Gefährlich leise fuhr er sie an. „Ich würde dich gern mal, aber der anschließende Ärger wäre größer als das Vergnügen. Und sei froh, wenn ich nicht über die Verbote hinwegsehe und es mir doch noch anders überlege.“
Mit seiner Zunge machte er eindeutige Bewegungen, dann schob er Ella unter die Dusche. Sekunden später prasselte Wasser auf sie nieder. Sein hässliches Lachen hallte von den Fliesenwänden wider. Wie hatte er das gemacht? Verdattert sah sie auf die Wand und suchte die Armaturen. Scheinbar war es doch keine Jugendherberge, sondern ein fernbedienbares Waschhaus. Genauso unvorbereitet, wie das Wasser angestellt wurde, verebbte der warme Schauer wieder.
„Na, willst du dich jetzt endlich ausziehen und duschen? Wenn du willst, helfe ich dir dabei.“ Er grinste breit und fand offensichtlich Gefallen daran, sie zu provozieren.

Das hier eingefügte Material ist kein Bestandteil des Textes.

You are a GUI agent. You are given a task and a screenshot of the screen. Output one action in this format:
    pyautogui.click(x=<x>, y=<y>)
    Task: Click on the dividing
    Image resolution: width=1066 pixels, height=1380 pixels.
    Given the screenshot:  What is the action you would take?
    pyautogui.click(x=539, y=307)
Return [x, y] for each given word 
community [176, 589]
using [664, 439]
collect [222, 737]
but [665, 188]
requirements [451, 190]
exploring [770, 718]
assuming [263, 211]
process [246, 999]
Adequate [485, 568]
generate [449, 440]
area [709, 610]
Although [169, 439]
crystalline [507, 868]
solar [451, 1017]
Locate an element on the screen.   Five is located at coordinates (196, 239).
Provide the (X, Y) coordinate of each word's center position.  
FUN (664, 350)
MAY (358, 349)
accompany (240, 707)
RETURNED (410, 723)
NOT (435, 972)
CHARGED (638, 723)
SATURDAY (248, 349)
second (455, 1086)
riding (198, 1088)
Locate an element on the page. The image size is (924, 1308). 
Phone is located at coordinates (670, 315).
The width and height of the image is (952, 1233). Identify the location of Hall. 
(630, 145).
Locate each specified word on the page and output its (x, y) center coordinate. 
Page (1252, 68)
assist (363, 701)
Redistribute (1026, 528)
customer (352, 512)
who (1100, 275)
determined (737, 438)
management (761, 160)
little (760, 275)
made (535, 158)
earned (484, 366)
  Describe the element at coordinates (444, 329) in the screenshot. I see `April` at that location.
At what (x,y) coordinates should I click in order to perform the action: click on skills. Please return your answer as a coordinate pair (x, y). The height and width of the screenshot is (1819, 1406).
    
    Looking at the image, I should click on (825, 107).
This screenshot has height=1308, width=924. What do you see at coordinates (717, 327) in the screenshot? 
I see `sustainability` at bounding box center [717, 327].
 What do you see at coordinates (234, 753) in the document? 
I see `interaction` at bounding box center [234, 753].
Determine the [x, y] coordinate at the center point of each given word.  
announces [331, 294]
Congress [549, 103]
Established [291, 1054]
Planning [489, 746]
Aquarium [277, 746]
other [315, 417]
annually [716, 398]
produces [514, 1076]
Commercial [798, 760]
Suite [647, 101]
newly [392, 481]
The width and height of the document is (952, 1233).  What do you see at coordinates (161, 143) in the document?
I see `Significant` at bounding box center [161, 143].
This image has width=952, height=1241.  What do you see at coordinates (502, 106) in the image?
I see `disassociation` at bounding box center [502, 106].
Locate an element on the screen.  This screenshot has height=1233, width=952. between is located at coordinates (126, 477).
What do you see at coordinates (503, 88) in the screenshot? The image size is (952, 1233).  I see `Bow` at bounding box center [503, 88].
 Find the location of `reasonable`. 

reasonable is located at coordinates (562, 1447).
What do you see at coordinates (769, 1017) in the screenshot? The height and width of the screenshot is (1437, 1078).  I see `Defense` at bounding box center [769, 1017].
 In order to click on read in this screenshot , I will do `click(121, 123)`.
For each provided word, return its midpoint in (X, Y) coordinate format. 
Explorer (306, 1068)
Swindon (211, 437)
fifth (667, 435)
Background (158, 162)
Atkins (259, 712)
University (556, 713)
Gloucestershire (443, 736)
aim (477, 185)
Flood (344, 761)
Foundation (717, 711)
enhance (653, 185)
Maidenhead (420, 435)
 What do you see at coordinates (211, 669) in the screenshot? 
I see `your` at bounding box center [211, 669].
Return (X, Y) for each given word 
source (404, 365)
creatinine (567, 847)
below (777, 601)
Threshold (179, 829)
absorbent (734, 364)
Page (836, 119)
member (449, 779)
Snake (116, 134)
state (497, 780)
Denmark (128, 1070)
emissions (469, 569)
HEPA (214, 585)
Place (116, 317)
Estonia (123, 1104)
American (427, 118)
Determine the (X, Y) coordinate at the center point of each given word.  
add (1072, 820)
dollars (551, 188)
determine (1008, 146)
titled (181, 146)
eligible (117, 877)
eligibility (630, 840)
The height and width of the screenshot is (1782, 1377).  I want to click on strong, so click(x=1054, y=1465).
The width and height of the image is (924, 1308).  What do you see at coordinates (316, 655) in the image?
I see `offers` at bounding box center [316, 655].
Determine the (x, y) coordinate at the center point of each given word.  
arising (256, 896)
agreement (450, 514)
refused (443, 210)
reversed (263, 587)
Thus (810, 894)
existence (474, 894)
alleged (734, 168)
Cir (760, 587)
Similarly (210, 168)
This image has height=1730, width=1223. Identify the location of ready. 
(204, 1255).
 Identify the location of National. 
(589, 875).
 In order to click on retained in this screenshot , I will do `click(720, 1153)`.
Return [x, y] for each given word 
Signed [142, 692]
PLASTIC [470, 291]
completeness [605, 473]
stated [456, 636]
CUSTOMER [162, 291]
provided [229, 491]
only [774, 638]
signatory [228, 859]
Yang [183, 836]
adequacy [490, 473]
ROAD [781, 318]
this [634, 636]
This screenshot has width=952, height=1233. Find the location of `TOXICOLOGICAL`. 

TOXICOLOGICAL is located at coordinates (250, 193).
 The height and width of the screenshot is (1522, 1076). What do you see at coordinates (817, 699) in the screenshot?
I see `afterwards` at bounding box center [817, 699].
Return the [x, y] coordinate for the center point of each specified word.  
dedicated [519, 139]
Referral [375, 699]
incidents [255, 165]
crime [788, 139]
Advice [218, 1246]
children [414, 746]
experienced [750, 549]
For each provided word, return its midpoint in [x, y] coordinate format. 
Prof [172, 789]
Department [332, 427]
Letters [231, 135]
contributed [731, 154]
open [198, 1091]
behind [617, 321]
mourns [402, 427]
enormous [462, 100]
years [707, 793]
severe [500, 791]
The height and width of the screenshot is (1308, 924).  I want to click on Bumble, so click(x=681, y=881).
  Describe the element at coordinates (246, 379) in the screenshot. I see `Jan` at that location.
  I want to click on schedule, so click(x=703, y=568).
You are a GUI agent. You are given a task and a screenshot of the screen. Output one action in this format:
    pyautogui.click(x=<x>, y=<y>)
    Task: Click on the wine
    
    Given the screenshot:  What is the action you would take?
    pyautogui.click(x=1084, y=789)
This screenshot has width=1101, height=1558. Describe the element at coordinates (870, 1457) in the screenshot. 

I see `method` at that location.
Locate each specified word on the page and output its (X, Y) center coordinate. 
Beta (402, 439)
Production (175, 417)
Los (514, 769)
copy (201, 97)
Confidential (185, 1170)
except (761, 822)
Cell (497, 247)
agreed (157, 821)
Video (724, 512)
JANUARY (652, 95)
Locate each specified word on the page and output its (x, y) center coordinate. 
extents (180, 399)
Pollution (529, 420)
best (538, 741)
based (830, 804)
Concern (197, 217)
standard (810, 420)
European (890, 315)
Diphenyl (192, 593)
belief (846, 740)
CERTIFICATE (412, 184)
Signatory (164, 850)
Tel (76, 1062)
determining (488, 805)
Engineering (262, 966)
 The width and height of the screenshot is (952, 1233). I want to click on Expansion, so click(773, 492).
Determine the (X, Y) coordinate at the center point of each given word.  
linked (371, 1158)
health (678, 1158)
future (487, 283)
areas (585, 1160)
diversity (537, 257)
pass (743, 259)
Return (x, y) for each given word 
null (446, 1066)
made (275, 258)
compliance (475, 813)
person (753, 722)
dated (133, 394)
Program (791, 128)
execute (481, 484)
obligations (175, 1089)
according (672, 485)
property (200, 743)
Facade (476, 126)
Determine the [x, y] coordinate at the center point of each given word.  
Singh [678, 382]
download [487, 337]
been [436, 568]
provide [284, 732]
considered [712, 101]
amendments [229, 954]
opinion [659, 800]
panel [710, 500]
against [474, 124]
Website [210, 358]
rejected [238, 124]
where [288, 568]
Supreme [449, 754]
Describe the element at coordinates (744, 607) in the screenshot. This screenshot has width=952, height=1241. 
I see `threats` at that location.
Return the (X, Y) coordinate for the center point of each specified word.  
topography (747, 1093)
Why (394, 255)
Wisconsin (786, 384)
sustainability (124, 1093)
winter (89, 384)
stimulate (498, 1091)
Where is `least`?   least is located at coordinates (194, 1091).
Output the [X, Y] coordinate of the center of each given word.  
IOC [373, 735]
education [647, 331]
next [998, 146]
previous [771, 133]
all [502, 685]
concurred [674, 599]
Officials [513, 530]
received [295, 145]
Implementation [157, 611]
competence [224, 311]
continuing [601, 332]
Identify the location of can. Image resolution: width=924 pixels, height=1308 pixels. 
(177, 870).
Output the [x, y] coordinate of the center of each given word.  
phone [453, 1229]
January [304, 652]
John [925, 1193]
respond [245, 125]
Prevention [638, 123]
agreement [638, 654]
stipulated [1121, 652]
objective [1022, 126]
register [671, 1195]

Das Unbehagen, das sie in seiner Nähe verspürte, breitete sich wie eine eisige Decke über ihr aus. Sie hatte keine andere Wahl. Auf keinen Fall wollte sie von diesem Typen entkleidet werden. Der Kittel klebte sowieso schon wie eine durchsichtige Gardine an ihrer Haut. Schnell schloss sie den Duschvorhang, woraufhin er das Wasser wieder anstellte. Nachdem sie sich des feuchten Lappens entledigt hatte, ließ sie das warme Wasser auf ihren nackten Körper prasseln und versuchte, ihr Zittern unter Kontrolle zu bringen. In ihren Schläfen begann es unangenehm zu pochen, eine Reaktion auf die Panik, die diese Situation bei ihr auslöste. Kampflos aufgeben kam nicht in Frage. Sie rieb sich die geröteten Handgelenke. Es gab immer einen Ausweg und sie würde ihn finden, es brauchte lediglich einen guten Plan. In der Schule schon hatte man sie für ihre Kreativität bewundert. Gut, sie war alles andere als ein weiblicher MacGyver, aber bei einem Versuch sollte es nicht bleiben. So schnell gab sie nicht klein bei. Sie benötigte etwas Zeit, damit sie sich besser im Gebäude zurechtfinden und dann im richtigen Augenblick fliehen konnte. Sie hoffte nur, dass es bis dahin nicht zu spät wäre.
Ein kläglicher Plan.
Mechanisch schäumte sie sich mit Duschgel ein und ging dazu über, sich die Haare zu waschen. Als sie fertig war, verlangte sie ein Handtuch. Hinter dem Vorhang wartete sie darauf, dass er es ihr reichte. Zusätzlich erhielt sie einen trockenen Bademantel, den sie sich schnell überzog.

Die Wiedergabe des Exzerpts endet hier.